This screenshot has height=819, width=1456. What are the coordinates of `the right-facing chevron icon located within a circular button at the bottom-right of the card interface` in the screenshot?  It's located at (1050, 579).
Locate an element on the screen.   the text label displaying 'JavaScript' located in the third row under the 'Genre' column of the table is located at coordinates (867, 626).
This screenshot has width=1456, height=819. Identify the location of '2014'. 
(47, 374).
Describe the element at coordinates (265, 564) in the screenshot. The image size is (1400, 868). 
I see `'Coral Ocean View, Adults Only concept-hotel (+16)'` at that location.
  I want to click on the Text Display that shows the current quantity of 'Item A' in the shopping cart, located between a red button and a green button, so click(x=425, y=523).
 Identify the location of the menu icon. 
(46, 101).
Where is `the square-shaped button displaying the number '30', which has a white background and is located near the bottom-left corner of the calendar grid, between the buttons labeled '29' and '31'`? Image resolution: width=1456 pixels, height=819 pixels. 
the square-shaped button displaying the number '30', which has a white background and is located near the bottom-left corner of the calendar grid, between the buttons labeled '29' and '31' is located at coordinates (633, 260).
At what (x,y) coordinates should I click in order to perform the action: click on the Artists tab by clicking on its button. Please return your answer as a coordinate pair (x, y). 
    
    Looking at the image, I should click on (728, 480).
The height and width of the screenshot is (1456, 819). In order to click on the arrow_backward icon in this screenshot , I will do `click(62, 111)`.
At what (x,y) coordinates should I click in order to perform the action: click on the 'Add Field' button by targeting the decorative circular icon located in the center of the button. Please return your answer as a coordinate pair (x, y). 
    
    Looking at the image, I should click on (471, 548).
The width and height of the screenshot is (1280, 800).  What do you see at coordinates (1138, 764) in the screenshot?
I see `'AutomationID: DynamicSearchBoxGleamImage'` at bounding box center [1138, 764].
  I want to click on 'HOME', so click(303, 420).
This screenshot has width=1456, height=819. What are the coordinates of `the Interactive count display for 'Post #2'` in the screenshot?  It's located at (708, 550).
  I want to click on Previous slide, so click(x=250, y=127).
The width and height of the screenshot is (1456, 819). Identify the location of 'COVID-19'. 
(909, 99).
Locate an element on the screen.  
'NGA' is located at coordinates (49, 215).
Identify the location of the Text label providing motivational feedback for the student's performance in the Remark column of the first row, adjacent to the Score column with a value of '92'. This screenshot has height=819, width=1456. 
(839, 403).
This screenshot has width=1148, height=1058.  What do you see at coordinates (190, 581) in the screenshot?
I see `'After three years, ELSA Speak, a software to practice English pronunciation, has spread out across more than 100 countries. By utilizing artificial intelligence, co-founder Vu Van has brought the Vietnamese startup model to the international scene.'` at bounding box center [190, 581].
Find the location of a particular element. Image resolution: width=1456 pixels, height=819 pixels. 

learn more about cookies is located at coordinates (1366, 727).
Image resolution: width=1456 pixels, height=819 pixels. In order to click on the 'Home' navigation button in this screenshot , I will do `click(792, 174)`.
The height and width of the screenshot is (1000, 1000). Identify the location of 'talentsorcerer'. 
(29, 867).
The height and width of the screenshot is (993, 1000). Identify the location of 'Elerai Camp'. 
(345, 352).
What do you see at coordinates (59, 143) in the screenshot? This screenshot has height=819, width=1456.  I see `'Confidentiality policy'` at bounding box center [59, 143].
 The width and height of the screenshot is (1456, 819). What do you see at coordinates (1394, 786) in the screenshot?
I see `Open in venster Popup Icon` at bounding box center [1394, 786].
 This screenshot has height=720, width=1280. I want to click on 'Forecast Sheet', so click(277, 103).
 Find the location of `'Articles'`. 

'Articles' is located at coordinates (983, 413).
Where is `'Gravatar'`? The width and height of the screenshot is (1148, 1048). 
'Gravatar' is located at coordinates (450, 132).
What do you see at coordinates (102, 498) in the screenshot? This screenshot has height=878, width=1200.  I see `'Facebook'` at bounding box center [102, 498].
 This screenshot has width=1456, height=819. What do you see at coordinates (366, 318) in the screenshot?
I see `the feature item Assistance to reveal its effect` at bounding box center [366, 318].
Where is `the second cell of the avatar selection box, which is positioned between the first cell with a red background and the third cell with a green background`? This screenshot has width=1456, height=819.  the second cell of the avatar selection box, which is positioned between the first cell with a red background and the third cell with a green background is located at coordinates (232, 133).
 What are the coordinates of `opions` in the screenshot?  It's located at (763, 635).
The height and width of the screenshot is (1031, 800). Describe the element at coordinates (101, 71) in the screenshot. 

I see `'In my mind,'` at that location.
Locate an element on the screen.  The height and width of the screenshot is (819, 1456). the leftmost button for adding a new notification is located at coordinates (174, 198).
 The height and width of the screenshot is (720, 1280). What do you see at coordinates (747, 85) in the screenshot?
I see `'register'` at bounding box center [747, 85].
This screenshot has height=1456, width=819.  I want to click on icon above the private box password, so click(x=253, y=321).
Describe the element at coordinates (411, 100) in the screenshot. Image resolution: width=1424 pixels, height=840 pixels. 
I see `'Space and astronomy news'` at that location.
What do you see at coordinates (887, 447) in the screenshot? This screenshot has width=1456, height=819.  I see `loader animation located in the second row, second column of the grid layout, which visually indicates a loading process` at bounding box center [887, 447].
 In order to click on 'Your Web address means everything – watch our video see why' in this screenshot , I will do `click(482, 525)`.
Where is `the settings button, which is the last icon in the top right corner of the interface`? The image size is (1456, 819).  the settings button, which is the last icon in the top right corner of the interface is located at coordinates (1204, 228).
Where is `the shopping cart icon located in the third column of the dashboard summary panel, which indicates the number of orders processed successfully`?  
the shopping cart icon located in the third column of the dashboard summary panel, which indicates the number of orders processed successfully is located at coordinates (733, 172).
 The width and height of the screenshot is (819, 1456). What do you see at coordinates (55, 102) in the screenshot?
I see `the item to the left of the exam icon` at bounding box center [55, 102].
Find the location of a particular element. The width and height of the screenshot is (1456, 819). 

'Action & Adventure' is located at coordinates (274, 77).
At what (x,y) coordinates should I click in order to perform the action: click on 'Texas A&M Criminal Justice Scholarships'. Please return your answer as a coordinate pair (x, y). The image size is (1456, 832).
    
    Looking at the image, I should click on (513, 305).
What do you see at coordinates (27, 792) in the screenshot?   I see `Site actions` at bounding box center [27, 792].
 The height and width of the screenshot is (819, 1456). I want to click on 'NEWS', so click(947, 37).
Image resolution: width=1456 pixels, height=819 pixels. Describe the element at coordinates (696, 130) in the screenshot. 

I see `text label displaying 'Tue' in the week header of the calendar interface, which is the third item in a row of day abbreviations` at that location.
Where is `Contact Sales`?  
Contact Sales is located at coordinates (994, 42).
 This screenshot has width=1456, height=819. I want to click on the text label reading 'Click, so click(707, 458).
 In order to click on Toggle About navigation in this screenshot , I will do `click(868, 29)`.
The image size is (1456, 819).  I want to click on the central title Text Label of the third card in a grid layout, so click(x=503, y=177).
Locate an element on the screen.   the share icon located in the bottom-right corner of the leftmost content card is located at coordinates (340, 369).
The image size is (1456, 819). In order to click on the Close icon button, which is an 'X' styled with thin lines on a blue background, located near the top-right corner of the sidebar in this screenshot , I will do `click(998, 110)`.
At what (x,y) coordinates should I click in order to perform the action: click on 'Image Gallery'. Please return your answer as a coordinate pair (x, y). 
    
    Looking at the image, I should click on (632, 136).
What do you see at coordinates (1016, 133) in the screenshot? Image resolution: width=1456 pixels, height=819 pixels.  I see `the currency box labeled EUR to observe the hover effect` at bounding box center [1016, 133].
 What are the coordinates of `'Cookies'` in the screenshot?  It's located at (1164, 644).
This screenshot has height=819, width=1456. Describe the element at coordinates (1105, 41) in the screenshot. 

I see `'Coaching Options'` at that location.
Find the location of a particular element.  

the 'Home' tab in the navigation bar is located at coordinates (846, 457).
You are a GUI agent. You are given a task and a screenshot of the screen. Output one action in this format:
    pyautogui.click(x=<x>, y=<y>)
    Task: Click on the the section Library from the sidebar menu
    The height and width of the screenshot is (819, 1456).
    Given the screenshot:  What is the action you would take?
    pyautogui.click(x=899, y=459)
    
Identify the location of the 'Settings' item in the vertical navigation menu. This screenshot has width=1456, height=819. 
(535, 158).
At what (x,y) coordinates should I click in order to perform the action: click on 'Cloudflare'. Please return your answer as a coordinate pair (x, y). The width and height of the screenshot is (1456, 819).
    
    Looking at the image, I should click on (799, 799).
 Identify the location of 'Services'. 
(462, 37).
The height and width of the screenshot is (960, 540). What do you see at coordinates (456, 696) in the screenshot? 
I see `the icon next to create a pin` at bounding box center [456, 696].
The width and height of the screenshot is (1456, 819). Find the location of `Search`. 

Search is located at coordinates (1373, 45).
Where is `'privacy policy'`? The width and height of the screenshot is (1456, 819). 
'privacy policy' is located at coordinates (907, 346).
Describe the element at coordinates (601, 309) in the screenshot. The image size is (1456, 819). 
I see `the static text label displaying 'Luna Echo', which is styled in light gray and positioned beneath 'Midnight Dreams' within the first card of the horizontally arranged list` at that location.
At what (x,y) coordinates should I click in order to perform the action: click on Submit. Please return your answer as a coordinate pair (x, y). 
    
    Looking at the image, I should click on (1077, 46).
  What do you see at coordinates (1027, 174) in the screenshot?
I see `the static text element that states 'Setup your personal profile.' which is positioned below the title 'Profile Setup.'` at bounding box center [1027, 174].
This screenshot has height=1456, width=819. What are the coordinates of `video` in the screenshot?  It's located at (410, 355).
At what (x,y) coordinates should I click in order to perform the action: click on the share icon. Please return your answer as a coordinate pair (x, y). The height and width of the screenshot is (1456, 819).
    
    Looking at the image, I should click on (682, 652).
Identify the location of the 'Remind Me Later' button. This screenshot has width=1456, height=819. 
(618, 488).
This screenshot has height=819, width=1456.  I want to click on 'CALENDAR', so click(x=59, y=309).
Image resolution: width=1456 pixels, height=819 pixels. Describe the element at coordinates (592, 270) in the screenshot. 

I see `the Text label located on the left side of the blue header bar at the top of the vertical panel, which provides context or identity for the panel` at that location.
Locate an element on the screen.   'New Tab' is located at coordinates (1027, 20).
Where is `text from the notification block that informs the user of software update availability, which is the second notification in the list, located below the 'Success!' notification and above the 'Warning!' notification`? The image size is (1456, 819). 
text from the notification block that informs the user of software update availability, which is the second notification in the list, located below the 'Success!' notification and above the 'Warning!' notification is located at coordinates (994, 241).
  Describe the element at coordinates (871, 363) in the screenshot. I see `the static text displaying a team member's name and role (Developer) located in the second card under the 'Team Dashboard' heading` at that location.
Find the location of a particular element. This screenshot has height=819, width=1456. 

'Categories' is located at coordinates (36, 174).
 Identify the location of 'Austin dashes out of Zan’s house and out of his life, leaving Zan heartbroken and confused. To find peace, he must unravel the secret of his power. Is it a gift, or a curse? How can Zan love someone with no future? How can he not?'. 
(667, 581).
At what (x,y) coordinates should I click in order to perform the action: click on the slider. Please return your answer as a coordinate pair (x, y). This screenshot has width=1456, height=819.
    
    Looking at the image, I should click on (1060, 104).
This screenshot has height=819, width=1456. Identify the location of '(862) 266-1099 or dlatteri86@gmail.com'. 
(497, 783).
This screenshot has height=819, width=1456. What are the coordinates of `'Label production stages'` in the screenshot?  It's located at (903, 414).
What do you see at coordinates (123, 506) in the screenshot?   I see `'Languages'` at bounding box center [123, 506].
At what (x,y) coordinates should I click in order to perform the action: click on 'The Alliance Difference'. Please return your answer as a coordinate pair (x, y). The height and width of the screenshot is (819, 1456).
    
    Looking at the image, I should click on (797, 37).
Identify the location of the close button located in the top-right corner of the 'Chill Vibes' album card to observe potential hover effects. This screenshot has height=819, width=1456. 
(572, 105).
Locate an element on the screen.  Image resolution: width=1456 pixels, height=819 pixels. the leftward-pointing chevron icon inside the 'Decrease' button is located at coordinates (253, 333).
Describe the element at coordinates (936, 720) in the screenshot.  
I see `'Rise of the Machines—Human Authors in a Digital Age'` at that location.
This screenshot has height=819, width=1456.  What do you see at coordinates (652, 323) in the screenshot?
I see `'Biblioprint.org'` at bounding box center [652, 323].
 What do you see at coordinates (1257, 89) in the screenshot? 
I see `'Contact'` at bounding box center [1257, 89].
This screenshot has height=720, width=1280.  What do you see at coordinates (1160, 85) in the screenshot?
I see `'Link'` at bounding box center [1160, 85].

════════════════

Write out again only the part that opens with the line containing "Describe the element at coordinates (601, 309)" and closes with the line containing "static text label", substituting "Identify" for "Describe" and leaving everything else unchanged.

Identify the element at coordinates (601, 309) in the screenshot. The image size is (1456, 819). 
I see `the static text label displaying 'Luna Echo', which is styled in light gray and positioned beneath 'Midnight Dreams' within the first card of the horizontally arranged list` at that location.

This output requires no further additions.